鸢尾花分类(KNN,SVM,XGBOOST)

https://www.kaggle.com/uciml/iris#


三种花的区分:(每种花50个样本)

image.png

data:里面是花萼长度花萼宽度花瓣长度花瓣宽度的测量数据, [4.6 3.1 1.5 0.2]

target:结果(分类的结果,这里一共三个分类,分别是0、1、2)

target_name:里面是对应三类的名字,['setosa' 'versicolor' 'virginica']

DESCR:数据的介绍

filename:文件所在路径

feature_names:数据描述,['sepal length (cm)', 'sepal width (cm)', 'petal length (cm)', 'petal width (cm)']


1. 打乱随机抽取数据:

train_test_split是交叉验证中常用的函数,功能是从样本中随机的按比例选取train_data和test_data,默认75%:25%

from sklearn.model_selection import train_test_split
x_train, x_test, y_train, y_test = train_test_split(data['data'],data['target'],random_state=0)
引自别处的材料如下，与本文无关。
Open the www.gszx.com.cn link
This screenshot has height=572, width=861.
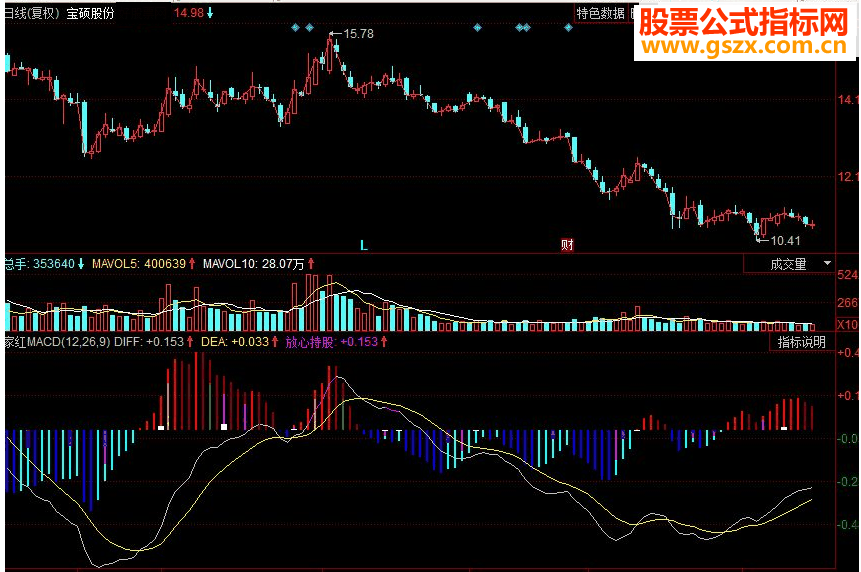[x=744, y=46]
print('x_train length is:', len(x_train))
print('x_test length is:', len(x_test))
print('y_train length is:', len(y_train))
print('y_test length is:', len(y_test))
image.png

2. 各种解法

1)构建K近邻分类算法

from sklearn.neighbors import KNeighborsClassifier
knn=KNeighborsClassifier(n_neighbors=1)

接下来调用knn对象的fit方法,输入参数分本别为X_train,y_train

knn.fit(X_train,y_train)
  • 做出预测

现在可以用这个模型对新数据进行预测了,假设新的鸢尾花花萼长度和宽度为5cm和2.9cm,花瓣长和宽为1cm和0.2cm,将数据存放在一个numpy数组中

import numpy as np
X_new=np.array([[5,2.9,1,0.2]])

将这朵花的测量数据转化为二维的numpy数组中的一行,因为scikit-learn的输入数据必须是二维数组,接下来调用knn对象的predict方法进行预测

prediction=knn.predict(X_new)
print("Preiction: {}".format(prediction))
print("Predicted target name : {}".format(iris_dataset['target_names'][prediction]))

根据模型预测,这朵花属于setosa品种。但是这个模型是否准确可靠我们并不清楚。

  • 评估模型

通过对测试数据中的每朵鸢尾花进行预测,并将预测结果与标签进行对比,通过计算精度(品种预测正确的花所占的比例)来衡量模型的好坏。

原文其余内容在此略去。